Son nouvel investissement intervient à un moment opportun où le durcissement de l’embargo américain contre Huawei plonge TSMC dans la tourmente. Selon les nouvelles restrictions d’exportation des technologies Made in USA, le fondeur taïwanais, qui s’appuie sur des équipements américains clés de production comme ceux d’Applied Materials, de Lam Research ou de KLA, est contraint de cesser ses services de fabrication des circuits avancés de HiSilicon, le bras armé de Huawei dans les semi-conducteurs. Selon le Nikkei Asian Review, il aurait arrêté de recevoir de nouvelles commandes de son grand client chinois, se contentant d’honorer les anciennes commandes jusqu’au 14 septembre 2020 comme l’autorise les nouvelles règles de l’embargo américain.

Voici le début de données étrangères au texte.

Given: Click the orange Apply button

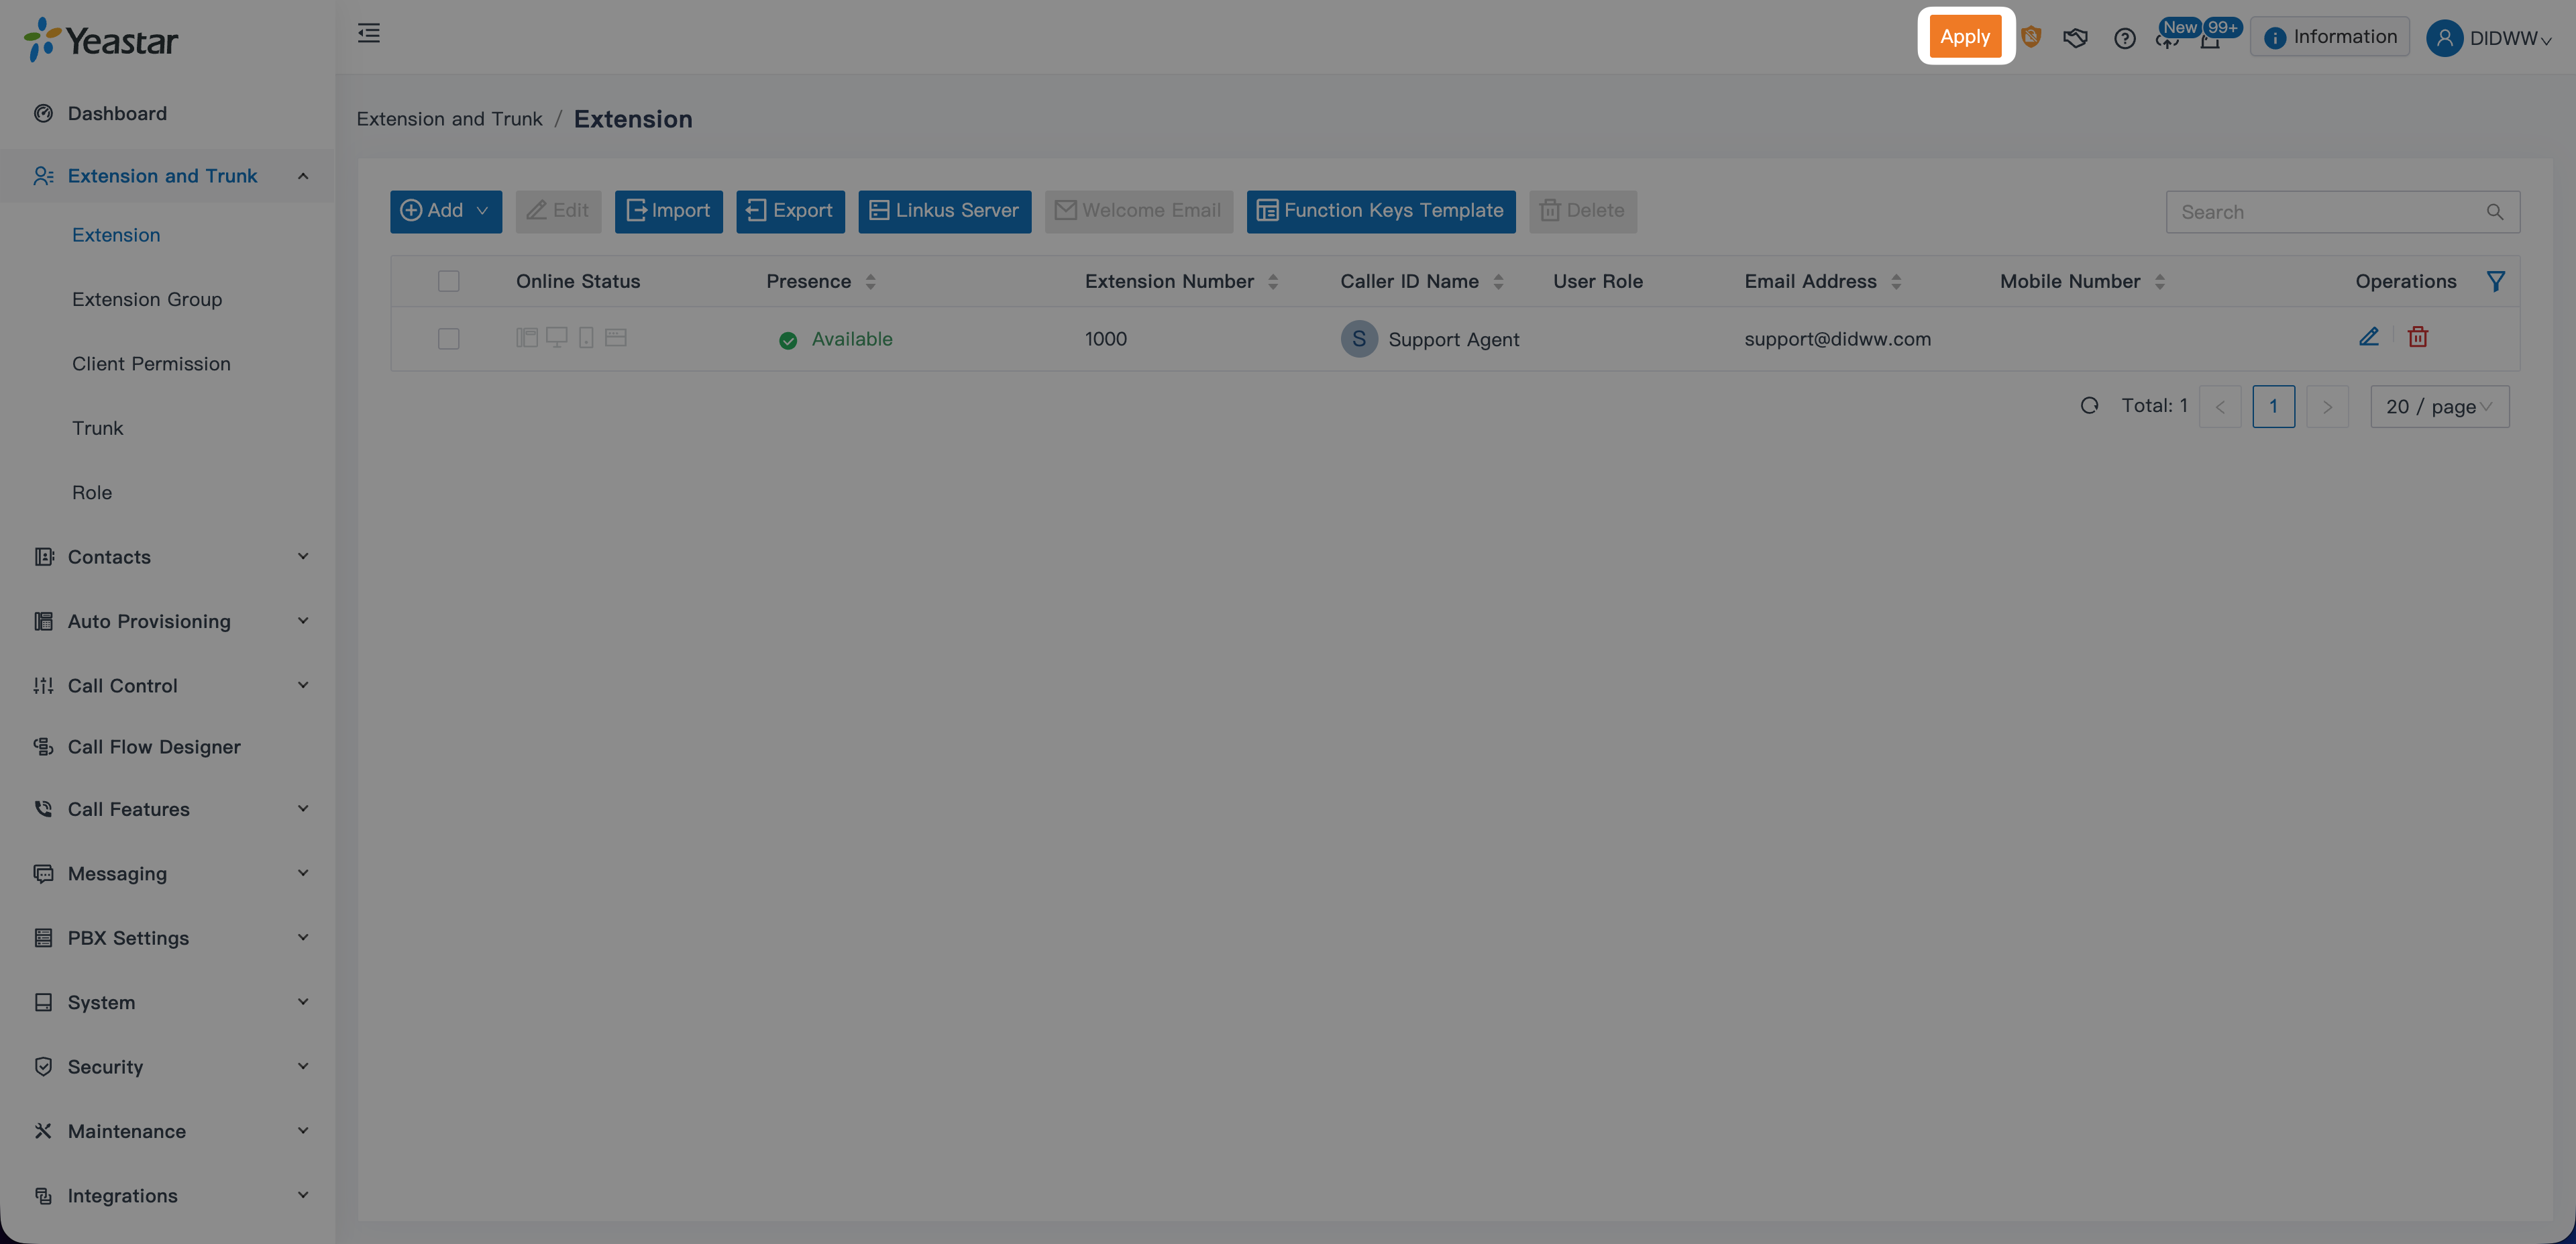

Opportunité inespérée pour Samsung
L’enjeu est considérable. Huawei forme le deuxième plus gros client de TSMC après Apple, avec 14 % de son chiffre d’affaires de 34,6 milliards de dollars en 2019 selon le cabinet IC Insights. Sa perte à cause de l’embargo américain serait un coup dur pour le fondeur taïwanais et une opportunité inespérée pour Samsung. Mais pas de quoi changer la donne sur le marché. TSMC est assurée de garder une longueur d’avance sur son challenger coréen tant en technologie qu’en part de marché. Du moins à court et moyen termes.